• Records from a dataset:
◇ ◇ ◇ ◇

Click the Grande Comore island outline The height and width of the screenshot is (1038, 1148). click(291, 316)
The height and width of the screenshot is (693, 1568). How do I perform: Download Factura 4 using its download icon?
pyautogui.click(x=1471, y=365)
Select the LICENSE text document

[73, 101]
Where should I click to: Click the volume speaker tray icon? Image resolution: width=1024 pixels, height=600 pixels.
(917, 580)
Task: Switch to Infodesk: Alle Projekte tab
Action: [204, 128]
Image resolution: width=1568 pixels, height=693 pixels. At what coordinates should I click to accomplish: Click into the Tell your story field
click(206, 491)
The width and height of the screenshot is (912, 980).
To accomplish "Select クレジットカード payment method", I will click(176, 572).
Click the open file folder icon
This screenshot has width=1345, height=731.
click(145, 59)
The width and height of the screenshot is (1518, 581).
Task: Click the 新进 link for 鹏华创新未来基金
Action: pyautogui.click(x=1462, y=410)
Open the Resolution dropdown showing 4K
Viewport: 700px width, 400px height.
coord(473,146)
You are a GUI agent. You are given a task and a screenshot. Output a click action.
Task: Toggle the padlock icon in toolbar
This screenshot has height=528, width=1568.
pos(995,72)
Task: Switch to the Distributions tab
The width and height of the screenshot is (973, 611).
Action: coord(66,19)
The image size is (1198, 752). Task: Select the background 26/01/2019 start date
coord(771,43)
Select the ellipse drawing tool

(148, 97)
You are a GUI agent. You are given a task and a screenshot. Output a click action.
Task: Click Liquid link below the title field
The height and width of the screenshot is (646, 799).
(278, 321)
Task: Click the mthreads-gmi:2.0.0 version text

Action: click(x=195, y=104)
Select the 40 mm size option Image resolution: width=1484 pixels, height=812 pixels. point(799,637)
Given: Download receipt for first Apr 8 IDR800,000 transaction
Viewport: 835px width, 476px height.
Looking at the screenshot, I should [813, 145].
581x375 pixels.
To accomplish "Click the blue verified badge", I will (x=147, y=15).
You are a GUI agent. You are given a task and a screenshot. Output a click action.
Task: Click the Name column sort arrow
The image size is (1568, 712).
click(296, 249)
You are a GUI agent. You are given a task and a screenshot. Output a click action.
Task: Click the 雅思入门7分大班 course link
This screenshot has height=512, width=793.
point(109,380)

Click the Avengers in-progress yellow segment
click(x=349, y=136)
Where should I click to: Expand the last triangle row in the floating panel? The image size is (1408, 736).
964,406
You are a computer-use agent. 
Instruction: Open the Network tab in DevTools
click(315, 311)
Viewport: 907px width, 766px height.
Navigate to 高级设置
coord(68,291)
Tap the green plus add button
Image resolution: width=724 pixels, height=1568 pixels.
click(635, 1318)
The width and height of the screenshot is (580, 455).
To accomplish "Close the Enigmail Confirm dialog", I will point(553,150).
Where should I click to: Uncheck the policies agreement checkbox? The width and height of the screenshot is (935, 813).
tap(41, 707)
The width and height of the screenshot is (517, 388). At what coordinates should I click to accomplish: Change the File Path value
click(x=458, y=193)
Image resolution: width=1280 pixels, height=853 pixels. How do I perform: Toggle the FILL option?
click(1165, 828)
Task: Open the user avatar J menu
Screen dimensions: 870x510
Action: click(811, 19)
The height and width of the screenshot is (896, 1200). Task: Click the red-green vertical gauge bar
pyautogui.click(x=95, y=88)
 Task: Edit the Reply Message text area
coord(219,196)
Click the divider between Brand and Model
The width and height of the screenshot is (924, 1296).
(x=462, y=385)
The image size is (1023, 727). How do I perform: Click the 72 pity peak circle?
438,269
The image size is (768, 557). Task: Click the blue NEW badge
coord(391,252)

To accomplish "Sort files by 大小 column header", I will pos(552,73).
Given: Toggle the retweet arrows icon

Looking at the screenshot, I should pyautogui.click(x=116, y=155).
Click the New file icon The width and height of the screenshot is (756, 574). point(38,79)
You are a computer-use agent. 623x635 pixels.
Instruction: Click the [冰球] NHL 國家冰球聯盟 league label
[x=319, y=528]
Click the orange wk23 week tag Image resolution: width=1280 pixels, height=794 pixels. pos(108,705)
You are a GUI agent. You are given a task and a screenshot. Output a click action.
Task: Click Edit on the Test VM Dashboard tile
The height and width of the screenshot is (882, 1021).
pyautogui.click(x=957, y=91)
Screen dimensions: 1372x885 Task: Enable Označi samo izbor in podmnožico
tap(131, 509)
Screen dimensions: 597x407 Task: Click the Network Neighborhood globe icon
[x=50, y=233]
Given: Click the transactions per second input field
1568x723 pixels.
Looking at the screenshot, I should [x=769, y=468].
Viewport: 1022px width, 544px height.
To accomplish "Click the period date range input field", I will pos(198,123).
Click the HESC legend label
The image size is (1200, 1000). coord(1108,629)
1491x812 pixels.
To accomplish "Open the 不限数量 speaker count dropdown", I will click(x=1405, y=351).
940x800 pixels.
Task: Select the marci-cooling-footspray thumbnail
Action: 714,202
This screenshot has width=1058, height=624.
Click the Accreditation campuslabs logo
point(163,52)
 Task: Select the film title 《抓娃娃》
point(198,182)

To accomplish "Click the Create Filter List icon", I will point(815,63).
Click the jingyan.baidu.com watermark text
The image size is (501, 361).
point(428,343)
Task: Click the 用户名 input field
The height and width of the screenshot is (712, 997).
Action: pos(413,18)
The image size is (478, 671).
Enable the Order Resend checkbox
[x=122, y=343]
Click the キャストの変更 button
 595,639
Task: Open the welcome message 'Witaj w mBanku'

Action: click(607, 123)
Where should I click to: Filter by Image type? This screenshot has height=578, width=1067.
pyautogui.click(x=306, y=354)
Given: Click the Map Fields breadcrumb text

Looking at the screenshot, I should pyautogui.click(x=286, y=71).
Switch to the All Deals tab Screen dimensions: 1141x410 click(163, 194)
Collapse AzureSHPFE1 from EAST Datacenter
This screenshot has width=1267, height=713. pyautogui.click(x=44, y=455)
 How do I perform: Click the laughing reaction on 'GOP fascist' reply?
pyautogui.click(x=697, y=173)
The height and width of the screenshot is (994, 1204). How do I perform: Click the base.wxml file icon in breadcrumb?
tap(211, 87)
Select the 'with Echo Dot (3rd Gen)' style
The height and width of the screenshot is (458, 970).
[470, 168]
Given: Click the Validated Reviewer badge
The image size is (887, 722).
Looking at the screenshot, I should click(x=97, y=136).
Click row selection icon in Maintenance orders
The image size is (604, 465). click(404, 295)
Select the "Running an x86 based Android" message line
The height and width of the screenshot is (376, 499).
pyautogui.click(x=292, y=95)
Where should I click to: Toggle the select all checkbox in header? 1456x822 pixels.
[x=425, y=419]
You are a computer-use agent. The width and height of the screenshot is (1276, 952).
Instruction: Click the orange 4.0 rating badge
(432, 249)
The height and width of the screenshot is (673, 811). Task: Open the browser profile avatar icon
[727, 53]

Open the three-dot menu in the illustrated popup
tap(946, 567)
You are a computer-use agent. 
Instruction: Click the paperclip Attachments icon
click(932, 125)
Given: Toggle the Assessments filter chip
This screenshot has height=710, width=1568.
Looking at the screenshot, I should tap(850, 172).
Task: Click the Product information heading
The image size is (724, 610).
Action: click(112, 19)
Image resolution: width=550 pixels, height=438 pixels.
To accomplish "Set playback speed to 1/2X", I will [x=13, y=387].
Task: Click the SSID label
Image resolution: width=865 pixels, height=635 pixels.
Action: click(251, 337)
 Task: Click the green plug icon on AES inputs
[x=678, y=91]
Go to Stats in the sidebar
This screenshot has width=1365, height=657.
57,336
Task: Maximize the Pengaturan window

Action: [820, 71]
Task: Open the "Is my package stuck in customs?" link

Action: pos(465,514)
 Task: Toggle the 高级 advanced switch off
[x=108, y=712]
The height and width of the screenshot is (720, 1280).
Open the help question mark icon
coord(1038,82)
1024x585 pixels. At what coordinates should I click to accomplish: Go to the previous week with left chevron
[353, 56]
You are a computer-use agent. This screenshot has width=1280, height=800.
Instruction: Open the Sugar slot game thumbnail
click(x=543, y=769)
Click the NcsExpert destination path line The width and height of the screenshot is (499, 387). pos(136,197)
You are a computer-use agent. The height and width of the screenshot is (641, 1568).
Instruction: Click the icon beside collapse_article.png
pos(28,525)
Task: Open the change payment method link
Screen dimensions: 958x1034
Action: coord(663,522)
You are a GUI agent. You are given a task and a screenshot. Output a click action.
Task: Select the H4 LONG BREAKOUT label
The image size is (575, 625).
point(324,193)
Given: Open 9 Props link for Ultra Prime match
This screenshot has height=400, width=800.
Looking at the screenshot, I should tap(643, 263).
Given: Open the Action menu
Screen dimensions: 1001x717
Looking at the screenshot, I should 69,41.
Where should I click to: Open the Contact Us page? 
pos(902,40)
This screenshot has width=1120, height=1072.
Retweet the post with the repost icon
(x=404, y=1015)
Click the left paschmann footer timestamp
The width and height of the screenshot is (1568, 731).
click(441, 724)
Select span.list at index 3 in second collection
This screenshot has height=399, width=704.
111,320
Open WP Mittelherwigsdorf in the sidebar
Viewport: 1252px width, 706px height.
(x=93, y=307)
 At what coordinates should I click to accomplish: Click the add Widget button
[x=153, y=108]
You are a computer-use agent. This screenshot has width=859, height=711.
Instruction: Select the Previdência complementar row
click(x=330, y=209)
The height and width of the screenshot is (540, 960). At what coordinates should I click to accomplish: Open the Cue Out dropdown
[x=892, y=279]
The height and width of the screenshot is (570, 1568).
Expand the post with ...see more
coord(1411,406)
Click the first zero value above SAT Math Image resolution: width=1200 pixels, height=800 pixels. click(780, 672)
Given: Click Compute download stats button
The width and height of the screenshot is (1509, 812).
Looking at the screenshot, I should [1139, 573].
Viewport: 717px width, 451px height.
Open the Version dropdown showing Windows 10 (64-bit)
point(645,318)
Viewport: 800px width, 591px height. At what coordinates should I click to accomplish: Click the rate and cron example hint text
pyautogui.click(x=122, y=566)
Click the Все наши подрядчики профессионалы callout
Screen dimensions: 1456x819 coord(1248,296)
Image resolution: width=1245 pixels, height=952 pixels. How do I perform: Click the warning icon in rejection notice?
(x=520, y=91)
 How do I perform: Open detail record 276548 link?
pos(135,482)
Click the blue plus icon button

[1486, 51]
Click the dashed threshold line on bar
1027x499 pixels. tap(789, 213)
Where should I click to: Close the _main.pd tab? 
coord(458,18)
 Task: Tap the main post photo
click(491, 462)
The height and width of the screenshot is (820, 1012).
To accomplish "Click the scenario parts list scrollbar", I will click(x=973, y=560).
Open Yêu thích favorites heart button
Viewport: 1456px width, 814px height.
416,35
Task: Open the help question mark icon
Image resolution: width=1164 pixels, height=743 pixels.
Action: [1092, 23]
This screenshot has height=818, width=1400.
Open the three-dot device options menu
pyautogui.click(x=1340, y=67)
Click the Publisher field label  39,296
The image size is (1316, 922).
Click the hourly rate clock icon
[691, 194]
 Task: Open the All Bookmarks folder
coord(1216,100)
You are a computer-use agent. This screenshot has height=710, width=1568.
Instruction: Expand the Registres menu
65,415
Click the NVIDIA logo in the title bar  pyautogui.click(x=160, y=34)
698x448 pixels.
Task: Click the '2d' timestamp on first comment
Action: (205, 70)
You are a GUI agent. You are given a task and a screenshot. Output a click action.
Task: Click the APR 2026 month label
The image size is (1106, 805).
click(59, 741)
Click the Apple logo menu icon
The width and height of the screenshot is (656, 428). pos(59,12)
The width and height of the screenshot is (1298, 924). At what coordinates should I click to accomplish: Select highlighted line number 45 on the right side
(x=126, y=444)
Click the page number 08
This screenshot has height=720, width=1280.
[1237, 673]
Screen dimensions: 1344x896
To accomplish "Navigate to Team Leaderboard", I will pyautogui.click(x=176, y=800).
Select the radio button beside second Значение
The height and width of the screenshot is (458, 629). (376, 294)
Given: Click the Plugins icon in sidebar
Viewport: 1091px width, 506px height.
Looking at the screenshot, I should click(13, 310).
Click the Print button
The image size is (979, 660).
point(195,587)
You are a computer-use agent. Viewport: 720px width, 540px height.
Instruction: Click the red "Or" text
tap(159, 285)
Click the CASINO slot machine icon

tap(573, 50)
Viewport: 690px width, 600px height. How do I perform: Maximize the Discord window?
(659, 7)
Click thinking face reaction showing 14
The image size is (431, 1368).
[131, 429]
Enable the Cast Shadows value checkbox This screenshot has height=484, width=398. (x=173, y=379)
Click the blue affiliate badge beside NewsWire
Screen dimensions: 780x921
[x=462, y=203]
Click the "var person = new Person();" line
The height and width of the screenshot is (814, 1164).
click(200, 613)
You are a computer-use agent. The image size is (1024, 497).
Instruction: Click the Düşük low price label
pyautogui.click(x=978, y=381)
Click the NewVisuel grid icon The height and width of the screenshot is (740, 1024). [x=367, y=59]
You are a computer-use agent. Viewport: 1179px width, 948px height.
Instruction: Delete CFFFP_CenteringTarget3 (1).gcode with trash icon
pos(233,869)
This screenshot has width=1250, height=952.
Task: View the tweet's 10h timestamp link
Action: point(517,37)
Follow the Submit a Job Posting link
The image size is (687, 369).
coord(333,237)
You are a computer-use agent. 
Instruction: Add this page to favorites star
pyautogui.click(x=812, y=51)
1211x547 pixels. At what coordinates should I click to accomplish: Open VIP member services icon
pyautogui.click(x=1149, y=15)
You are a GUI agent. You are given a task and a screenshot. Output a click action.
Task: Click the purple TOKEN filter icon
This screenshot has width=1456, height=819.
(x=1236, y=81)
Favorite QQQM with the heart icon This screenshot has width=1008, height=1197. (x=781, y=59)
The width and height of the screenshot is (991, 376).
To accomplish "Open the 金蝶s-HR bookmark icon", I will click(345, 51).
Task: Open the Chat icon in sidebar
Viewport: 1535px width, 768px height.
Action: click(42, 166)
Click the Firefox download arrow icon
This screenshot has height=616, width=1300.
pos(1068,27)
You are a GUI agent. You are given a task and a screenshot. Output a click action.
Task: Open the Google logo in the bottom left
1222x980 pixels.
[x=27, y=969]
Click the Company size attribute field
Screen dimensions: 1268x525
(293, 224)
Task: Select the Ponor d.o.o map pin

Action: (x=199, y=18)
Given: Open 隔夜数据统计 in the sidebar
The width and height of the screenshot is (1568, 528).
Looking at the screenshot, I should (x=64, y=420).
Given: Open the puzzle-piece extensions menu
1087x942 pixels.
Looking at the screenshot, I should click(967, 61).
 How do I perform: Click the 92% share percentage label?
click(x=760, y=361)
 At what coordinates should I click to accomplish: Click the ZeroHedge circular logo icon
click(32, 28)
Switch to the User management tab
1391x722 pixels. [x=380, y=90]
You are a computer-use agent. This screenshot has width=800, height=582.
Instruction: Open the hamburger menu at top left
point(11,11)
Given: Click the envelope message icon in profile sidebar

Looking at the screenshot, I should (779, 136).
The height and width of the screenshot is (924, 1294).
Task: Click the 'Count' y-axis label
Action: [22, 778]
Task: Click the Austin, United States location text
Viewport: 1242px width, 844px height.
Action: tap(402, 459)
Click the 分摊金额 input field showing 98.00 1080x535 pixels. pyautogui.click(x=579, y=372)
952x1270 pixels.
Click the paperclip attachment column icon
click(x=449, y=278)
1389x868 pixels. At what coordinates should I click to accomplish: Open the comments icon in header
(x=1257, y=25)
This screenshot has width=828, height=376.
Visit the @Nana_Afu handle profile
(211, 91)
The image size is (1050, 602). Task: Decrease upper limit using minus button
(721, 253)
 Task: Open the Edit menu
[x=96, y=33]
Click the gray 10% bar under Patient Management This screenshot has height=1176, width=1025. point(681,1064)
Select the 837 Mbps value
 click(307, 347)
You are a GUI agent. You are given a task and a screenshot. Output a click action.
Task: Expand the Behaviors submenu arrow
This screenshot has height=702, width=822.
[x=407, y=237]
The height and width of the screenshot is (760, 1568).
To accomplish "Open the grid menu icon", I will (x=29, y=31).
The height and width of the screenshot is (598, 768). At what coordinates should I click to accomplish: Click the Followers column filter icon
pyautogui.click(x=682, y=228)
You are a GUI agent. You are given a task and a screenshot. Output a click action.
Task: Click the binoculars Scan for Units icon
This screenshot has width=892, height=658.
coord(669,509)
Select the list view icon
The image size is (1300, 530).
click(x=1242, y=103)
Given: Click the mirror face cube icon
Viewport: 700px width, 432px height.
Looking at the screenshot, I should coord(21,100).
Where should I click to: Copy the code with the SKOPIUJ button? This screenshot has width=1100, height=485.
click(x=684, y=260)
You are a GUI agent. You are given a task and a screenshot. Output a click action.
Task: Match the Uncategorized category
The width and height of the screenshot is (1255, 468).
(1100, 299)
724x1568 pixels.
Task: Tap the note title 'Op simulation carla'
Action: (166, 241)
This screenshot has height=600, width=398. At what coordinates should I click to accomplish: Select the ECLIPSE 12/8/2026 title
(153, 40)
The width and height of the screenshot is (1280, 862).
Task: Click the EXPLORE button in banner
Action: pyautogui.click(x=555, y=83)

◇ ◇ ◇ ◇

• What you have to do: Show all lines from the records above where the word "method" occurs.

• Answer to the exercise:
To accomplish "Select クレジットカード payment method", I will click(176, 572).
Task: Open the change payment method link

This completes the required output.